In his just-released autobiography, “My Grandfather's Son,” Supreme Court Justice Clarence Thomas attempts to set the record straight about his contentious nomination hearings. For example, what actually impressed him about Long Dong Silver was the porn star’s ability to use service station rest rooms without leaving his car.

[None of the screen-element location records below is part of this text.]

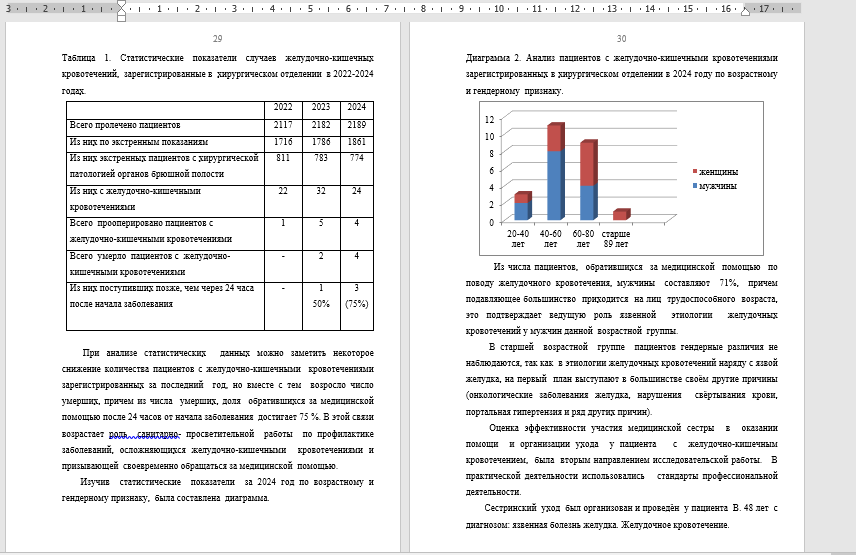Image resolution: width=856 pixels, height=555 pixels.
Task: Click the blue мужчины legend swatch
Action: [695, 186]
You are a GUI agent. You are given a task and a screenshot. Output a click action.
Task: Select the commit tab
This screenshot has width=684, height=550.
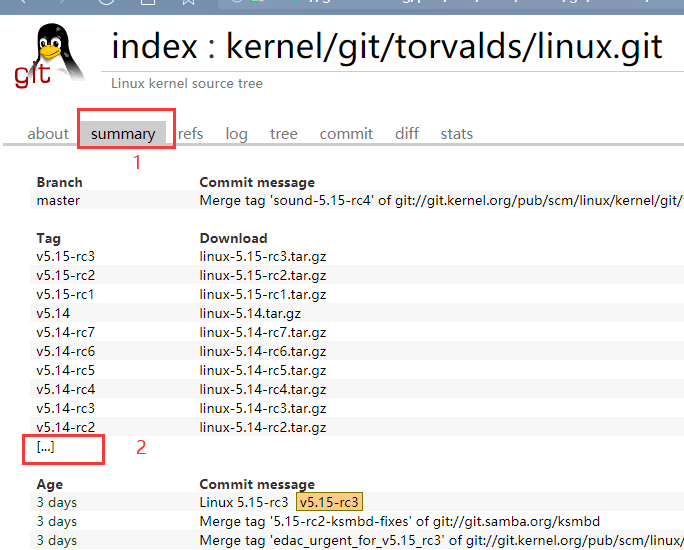coord(346,134)
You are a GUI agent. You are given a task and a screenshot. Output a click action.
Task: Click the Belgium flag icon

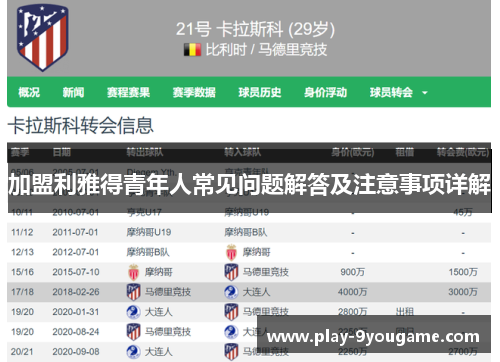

The airport men’s room where Sen. Larry Craig was arrested has undergone renovations. Changes include:
• Each stall has a TV broadcasting Fox News.
• The middle stall has been endowed by George Michael.
• Translators fluent in Spanish and French hand signals are now on duty.
• Thursday is Bojangles tap night.

Mess-achusetts Musings
Father and son contractors from Marshfield were indicted for stealing $250,000 by rigging their scales to inflate the amount of debris they hauled away from the Big Dig project. The defendants claimed the discrepancy didn’t take into consideration the added weight of Whitey Bulger’s victims.

Small Street Journal
The Topps Meat Company is recalling 21.7 million pounds of ground beef that may be contaminated with E. coli bacteria, most of which was delivered by father and son contractors from Marshfield, Massachusetts.

Media Bites
According to Forbes.com, Oprah Winfrey, who earned an estimated $260 million last year, is the richest celebrity on television. This total is expected to increase to $300 million when she puts Dr. Phil out to stud.

Inside Scoop
Before meeting with his foreign policy advisors, Fred Thompson was prepared to demand the removal of the Berlin Wall.

Weekly prediction
President Bush will declare his appeal to end global warming a success after noticing an increase in Halloween trick-or-treaters dressed as polar bears.